7/10
Papa, May I Go Out Duelling, Oui, My Darling Daughter
2 October 2012
Warning: Spoilers
Bertrand Taverneir moves as fluidly between 'costume' pictures and modern-day dramas as Graham Greene moved between novels and 'entertainments' and here he gives us a delightful soufflé' with perhaps five believable words in the whole two hours. It borrows lavishly if only in spirit, from the Hollywood that gave us The Prisoner Of Zenda type movies where the personnel lace every sword-fight with one-liners.

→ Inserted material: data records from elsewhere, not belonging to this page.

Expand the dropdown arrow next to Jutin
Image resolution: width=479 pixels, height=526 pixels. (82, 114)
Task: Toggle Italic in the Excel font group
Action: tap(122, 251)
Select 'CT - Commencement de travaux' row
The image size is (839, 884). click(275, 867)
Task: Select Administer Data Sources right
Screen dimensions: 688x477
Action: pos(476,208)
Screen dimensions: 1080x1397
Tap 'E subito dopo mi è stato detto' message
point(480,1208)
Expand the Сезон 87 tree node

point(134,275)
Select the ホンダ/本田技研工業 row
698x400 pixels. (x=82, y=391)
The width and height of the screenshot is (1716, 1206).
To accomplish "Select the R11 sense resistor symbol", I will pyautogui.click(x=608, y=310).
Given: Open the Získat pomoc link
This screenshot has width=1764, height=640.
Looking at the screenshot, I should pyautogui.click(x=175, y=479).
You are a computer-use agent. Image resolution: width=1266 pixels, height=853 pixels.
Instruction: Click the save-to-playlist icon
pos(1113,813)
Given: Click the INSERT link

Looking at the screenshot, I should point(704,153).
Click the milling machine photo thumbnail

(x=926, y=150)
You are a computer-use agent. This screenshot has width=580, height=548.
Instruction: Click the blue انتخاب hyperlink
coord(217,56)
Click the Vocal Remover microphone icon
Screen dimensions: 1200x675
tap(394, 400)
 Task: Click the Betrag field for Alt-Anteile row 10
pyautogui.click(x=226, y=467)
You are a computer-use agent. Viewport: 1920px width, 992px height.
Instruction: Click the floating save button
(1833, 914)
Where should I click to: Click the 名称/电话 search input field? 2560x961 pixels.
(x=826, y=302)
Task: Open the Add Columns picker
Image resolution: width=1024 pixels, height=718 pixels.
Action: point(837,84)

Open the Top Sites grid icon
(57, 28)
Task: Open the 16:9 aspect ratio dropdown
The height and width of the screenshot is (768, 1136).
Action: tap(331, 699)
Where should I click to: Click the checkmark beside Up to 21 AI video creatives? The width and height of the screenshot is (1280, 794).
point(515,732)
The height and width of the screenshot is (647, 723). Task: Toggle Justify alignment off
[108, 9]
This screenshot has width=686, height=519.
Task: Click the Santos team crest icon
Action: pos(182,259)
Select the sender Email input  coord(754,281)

For what it's worth the plot has Sophie Marceau - raised in a convent lo these many years - witnessing the brutal murder of the Mother Superior and vowing revenge which will naturally involve finding her father, D'Artagnan, now an ex-musketeer, and teaming up with the original three (Athos, Porthos, Aramis) and overthrowing a plot to assassinate the new King. Although Tavernier wisely portrays Eloise as something less than an accomplished fencer he cancels this out to some extent by having her leap onto a horse as if she'd been riding all her life when she has, of course, been raised in a convent. No matter, there's swordplay, wordplay, a hissable villain in the shape of Claude Rich - looking uncannily like a smiling George C. Scott - Philippe Noiret as D'Artagnan and Sophie Marceau as his daughter. What's not to like.